As discussed herein, the catalyst composition nomenclature uses a dash (i.e., “—”) to separate catalyst component groups where a catalyst may contain one or more of the catalyst components listed for each component group, brackets (i.e., “{ }”) are used to enclose the members of a catalyst component group, “{two of . . . }” is used if two or more members of a catalyst component group are required to be present in a catalyst composition, “blank” is used within the “{ }” to indicate the possible choice that no additional element is added, and a slash (i.e., “/”) is used to separate supported catalyst components from their support material, if any. Additionally, the elements within a catalyst composition formulation include all possible oxidation states, including oxides, or salts, or mixtures thereof.
Using this shorthand nomenclature in this specification, for example, “P—{Ph, Ni}—{Na, K, Fe, Os}/ZrO2” would represent catalyst compositions containing Pt, one or more of Rh and Ni, and one or more of Na, K, Fe, and Os supported on ZrO2; all of the catalyst elements may be in any possible oxidation state, unless explicitly indicated otherwise. “Pt—Rh—Ni—{two of Na, K, Fe, Os}” would represent a supported or unsupported catalyst composition containing Pt, Rh, and Ni, and two or more of Na, K, Fe, and Os. “Rh—{Cu,Ag,Au}—{Na, K, blank}/TiO2” would represent catalyst compositions containing Rh, one or more of Cu, Ag and Au, and, optionally, and one of Na or K supported on TiO2.
The description of a catalyst composition formulation as having an essential absence of an element, or being “element-free” or “substantially element free” does allow for the presence of an insignificant, non-functional amount of the specified element to be present, for example, as a non-functional impurity in a catalyst composition formulation. However, such a description excludes formulations where the specific element has been intentionally or purposefully added to the formulation to achieve a certain measurable benefit. Typically, with respect to noble metals such as Pt for example, amounts less than about 0.01 weight percentage would not usually impart a material functional benefit with respect to catalyst performance, and therefore such amounts would generally be considered as an insignificant amount, or not more than a mere impurity. In some embodiments, however, amounts up to less than about 0.04 weight percent may be included without a material functional benefit to catalyst performance. In other embodiments, amounts less than about 0.005 weight percent would be considered an insignificant amount, and therefore a non-functional impurity.

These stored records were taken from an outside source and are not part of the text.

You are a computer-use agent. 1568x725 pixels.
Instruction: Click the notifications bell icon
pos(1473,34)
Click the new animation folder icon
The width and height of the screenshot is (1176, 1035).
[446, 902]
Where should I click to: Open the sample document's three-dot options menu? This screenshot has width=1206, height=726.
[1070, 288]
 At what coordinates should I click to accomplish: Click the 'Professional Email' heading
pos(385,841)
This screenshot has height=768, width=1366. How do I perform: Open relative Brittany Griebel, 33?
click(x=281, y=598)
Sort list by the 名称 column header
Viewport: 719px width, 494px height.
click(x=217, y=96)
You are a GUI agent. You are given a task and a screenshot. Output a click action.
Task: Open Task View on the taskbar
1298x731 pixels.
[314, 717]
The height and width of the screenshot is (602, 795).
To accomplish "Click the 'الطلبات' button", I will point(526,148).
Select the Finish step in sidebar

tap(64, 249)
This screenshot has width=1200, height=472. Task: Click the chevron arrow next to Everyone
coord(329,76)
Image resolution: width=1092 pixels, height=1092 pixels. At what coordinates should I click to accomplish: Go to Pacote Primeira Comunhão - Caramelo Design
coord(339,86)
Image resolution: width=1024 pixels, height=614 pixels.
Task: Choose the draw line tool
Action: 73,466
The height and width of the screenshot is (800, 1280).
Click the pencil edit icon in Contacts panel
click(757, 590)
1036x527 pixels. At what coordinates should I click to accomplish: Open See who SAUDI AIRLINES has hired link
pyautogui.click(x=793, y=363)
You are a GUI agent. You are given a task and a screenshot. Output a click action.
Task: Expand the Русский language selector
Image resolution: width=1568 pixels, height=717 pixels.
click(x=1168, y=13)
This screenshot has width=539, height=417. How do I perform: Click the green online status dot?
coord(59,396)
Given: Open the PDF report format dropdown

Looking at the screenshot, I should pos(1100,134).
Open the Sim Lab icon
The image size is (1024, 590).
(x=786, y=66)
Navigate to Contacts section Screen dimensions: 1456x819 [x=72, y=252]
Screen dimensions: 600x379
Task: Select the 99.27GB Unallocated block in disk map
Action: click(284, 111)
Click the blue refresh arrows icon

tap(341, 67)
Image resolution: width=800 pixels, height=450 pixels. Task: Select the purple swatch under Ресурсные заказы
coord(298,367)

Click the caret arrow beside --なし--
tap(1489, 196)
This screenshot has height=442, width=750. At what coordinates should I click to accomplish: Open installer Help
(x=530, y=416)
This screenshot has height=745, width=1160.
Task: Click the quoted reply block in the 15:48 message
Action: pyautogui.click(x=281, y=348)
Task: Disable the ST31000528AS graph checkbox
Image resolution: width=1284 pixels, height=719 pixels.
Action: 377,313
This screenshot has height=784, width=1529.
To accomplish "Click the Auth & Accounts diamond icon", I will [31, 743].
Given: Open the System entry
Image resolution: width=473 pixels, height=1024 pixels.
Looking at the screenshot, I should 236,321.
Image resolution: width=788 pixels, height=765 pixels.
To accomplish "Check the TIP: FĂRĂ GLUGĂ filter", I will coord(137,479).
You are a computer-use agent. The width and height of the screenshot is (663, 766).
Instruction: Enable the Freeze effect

In one embodiment, a catalyst of the invention comprises:
Ru, its oxides or mixtures thereof;
Co, its oxides or mixtures thereof; and optionally
at least one of a main group metal (i.e., Al, Ga, In, Tl, Sn, Pb, or Bi), a transition metal, or a rare earth metal (i.e., lanthanides), their oxides and mixtures thereof, more specifically, Ce, Y, Sn, Zr, Ti, Ag, Pt, Cu, Mn, Cr, Nb, Ni, Re, Fe, Pr, Sm, Nd, Yb, Eu, their oxides and mixtures thereof, and more specifically Ce, Y, Sn, Zr, Ti, Ag, Pt, Cu, Mn, Cr, Nb, Ni, Re, Fe, their oxides and mixtures thereof.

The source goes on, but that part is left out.